Anna stepped up beside me. She stared at the ruin. The lightning reflected in her eyes, stark and harsh.

"There are things in there stronger than me," she said. It wasn't a question.

"Yes," I confirmed. "Guardians. Made of stone and phase-mana. They won't bleed or panic and they'll hit like meteors."

I turned to face her. "We can skirt it. We can farm the outskirts for a while longer. Build up your base. It's safer."

She finally looked at me. The vulnerability I expected to see wasn't there. The fear was still there, deep down. But it was being crushed under the weight of a cold resolve.

"I spent what felt like months standing still in the dark, Eren," she said quietly. "I felt my soul being siphoned away because I wasn't strong enough to tell reality 'No'. I am never going to feel that way again."

She tightened her grip on [Final Word].

"I don't want safer. I want the thing that scares me."

She looked back at the temple.

"Is there a catalyst in there? Something for the evolution?"

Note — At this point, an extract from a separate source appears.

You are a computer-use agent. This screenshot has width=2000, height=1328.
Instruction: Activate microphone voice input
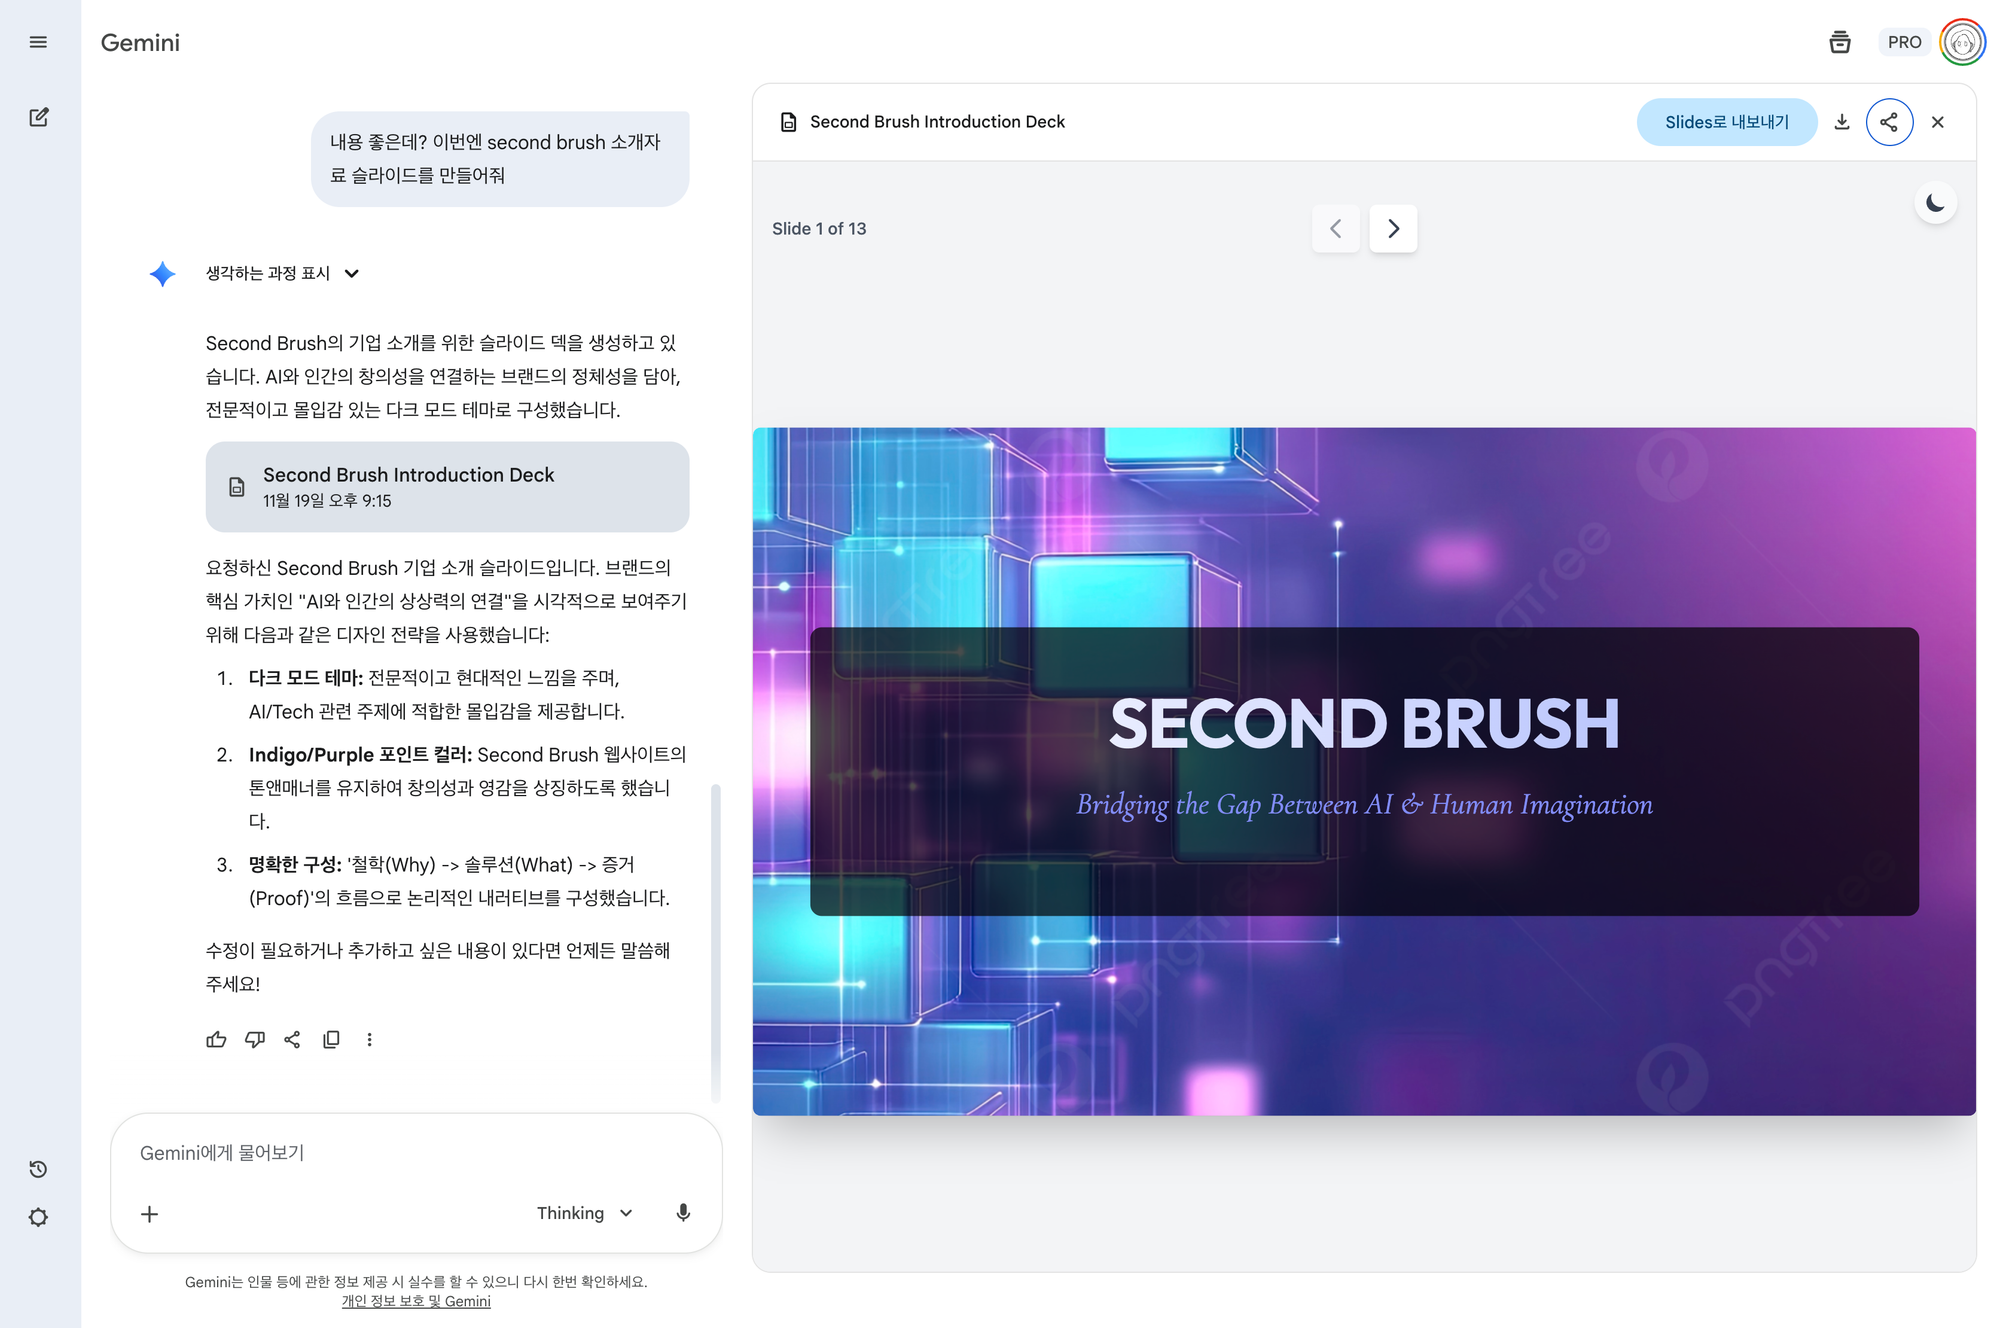click(x=683, y=1213)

I nodded. "My Gaze detects a concentrated pool of Chrono-Essence. Highly potent. It's exactly what could help your soul break the threshold."

She took a deep breath, letting it out slowly.

"Then we're going in."

She started walking down the ridge, toward the lightning and the ruin, her step heavy and determined. She didn't look back to see if I was following. She assumed I would cover her, but she walked like she was ready to die to claim that ground.

I watched her go, a mix of fierce pride and heartache warring in my chest. My little sister was gone. The tomb had taken a part of her.

But in its place, a warrior was being forged.

I drew my sword, signaling Rexxar and Kaelen.

"Let's go," I said. "We have a temple to breach."